Die Mitglieder erhalten faire Preise, technische Schulungen und Unterstützung bei der Bio-Zertifizierung. Ihre Bohnen werden unter fairen Bedingungen zu feinster Schokolade verarbeitet – ein Beweis dafür, dass Qualität und Fairness zusammengehören.
Beispiel 2: Fairafric
Schokolade „Made in Ghana“
Das Sozialunternehmen Fairafric zeigt, wie fairer Handel über den Kakaoanbau hinausgehen kann. Statt die Kakaobohnen roh zu exportieren, wird die Schokolade direkt in Ghana produziert und verpackt.

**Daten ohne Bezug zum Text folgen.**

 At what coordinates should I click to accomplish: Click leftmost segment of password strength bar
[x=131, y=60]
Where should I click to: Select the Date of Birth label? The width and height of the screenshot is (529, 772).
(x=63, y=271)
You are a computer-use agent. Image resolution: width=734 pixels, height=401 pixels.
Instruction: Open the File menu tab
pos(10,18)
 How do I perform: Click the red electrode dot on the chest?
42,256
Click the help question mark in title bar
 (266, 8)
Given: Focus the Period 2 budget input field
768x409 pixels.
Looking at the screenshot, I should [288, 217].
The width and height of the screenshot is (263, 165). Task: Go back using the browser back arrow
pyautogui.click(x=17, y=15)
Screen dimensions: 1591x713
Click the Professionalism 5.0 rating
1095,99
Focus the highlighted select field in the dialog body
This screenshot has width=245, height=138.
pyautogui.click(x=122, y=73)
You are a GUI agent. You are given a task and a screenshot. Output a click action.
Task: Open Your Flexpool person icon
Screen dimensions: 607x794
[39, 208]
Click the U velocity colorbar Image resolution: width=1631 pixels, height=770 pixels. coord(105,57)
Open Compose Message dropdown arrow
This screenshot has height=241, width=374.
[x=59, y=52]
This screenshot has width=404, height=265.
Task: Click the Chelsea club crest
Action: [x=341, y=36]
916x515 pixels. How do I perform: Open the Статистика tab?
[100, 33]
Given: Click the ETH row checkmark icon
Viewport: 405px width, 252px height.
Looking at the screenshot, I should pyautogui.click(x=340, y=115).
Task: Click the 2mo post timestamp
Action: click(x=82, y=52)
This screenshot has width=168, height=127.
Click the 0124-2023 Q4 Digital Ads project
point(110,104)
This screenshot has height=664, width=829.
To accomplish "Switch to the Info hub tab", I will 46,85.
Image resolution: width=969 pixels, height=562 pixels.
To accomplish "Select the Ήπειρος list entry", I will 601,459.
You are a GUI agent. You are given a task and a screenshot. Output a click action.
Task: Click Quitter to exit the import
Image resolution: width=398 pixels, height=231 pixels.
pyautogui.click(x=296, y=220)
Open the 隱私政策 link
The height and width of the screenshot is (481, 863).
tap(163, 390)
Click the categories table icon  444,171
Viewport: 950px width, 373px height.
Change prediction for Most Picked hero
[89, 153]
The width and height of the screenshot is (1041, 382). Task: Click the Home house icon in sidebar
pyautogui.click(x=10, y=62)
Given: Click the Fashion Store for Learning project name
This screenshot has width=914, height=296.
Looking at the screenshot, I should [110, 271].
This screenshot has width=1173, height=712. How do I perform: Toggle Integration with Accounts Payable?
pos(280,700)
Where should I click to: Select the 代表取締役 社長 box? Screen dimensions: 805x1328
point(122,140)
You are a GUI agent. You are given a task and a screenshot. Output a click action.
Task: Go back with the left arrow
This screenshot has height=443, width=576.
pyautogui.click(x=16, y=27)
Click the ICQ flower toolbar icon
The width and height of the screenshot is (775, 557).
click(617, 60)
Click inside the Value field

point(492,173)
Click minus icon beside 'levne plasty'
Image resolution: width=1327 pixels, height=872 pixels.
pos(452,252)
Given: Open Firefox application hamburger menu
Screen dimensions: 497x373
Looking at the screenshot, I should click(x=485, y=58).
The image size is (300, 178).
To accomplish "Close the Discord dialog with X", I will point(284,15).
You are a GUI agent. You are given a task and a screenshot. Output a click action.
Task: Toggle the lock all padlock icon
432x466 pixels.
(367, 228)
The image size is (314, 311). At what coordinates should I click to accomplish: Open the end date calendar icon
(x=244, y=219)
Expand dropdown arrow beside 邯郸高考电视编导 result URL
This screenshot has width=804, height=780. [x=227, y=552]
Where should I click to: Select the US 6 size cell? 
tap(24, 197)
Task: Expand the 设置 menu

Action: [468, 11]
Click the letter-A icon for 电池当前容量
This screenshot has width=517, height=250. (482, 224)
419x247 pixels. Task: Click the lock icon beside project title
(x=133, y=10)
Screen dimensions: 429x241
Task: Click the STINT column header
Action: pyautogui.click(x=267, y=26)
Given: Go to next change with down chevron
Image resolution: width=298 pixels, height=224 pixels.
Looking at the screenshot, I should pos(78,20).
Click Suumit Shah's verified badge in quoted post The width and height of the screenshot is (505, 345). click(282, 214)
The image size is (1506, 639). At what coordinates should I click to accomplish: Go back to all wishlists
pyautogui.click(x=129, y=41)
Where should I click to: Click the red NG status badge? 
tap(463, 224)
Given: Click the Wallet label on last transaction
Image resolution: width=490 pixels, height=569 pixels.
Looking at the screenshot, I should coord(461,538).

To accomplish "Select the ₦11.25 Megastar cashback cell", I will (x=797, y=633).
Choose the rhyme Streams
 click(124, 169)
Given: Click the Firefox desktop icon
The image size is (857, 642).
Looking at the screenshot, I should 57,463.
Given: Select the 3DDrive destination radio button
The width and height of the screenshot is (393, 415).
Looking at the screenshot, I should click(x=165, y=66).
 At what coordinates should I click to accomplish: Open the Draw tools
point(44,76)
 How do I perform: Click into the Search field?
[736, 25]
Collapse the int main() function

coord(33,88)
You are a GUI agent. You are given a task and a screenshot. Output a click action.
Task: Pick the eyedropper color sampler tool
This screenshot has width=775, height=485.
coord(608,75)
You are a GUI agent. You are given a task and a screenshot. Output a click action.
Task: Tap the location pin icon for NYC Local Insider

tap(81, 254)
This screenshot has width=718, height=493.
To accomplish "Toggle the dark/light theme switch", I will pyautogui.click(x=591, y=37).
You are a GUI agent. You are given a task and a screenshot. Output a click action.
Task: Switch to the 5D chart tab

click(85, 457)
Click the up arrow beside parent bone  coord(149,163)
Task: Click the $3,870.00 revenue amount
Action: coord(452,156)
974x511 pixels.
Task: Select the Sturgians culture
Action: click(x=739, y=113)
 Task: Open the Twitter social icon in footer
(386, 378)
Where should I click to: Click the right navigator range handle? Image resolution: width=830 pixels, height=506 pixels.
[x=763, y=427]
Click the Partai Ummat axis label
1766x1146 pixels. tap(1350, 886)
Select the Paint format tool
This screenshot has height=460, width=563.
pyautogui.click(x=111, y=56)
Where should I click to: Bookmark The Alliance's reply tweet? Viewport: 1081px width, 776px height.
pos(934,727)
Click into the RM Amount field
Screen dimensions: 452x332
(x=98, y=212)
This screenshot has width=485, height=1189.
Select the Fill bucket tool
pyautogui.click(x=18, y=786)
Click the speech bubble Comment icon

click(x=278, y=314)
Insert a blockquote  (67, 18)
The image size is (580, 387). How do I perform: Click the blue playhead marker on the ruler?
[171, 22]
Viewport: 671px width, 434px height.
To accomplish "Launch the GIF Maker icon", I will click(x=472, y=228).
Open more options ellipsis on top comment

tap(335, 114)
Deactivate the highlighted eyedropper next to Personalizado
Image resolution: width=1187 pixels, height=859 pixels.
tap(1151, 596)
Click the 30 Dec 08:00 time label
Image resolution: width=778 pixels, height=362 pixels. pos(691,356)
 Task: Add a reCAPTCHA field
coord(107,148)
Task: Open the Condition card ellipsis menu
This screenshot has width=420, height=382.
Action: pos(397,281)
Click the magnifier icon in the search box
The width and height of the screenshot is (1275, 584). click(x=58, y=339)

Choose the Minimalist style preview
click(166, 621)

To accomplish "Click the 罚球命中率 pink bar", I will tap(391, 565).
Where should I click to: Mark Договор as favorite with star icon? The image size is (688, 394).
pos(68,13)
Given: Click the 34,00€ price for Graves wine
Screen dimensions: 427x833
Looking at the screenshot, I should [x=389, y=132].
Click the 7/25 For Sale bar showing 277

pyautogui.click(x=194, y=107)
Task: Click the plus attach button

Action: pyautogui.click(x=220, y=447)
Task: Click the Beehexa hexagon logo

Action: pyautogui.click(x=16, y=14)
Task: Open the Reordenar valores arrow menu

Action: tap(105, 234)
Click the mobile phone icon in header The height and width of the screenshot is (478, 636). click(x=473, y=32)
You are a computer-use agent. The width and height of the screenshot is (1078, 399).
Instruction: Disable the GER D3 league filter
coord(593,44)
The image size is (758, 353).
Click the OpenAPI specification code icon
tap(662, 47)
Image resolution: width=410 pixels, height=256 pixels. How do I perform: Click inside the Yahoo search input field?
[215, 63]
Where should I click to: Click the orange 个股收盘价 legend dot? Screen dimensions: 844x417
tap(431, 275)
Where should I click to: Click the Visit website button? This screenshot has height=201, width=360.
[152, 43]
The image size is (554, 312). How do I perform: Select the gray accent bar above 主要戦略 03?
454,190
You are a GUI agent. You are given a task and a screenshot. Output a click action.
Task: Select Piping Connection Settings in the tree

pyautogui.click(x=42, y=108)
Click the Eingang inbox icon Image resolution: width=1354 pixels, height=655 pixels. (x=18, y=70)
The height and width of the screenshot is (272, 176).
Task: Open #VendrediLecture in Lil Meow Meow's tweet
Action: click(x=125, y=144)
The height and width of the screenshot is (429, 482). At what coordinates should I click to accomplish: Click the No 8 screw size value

Damit bleibt die Wertschöpfung im Ursprungsland – und schafft qualifizierte Arbeitsplätze, Ausbildungsplätze und höhere Einkommen. Die Mitarbeiter*innen verdienen das bis zu Sechsfache des ghanaischen Durchschnittseinkommens. Fairafric steht damit für eine neue Generation von Fair-Trade-Unternehmen: selbstbewusst, nachhaltig, lokal und global vernetzt.
Weltladen-Dachverband/A. Jungbluth
Schoki fürs Klima – Genuss, der Zukunft sichert
Kakaoanbau und Klimakrise sind eng miteinander verbunden. Steigende Temperaturen, Trockenperioden und Bodendegradation bedrohen Anbaugebiete weltweit.
Die Weltladen-Kampagne „Schoki fürs Klima“ zeigt: Fair gehandelte Schokolade schützt nicht nur Menschenrechte, sondern auch das Klima. Durch ökologische Anbaumethoden, Aufforstungsprojekte und bewussten Konsum wird Schokolade zum Symbol für Klimagerechtigkeit.
Fazit – Faire Schokolade: Genuss ohne bitteren Beigeschmack
Faire Schokolade ist mehr als eine Alternative – sie ist ein Symbol für Wandel.
Sie zeigt, dass Qualität, Genuss und Verantwortung zusammengehören können.
Ob Fairafric in Ghana oder Peru Puro in den Anden – hinter jeder Tafel steckt ein Stück Zukunft, die wir gemeinsam gestalten.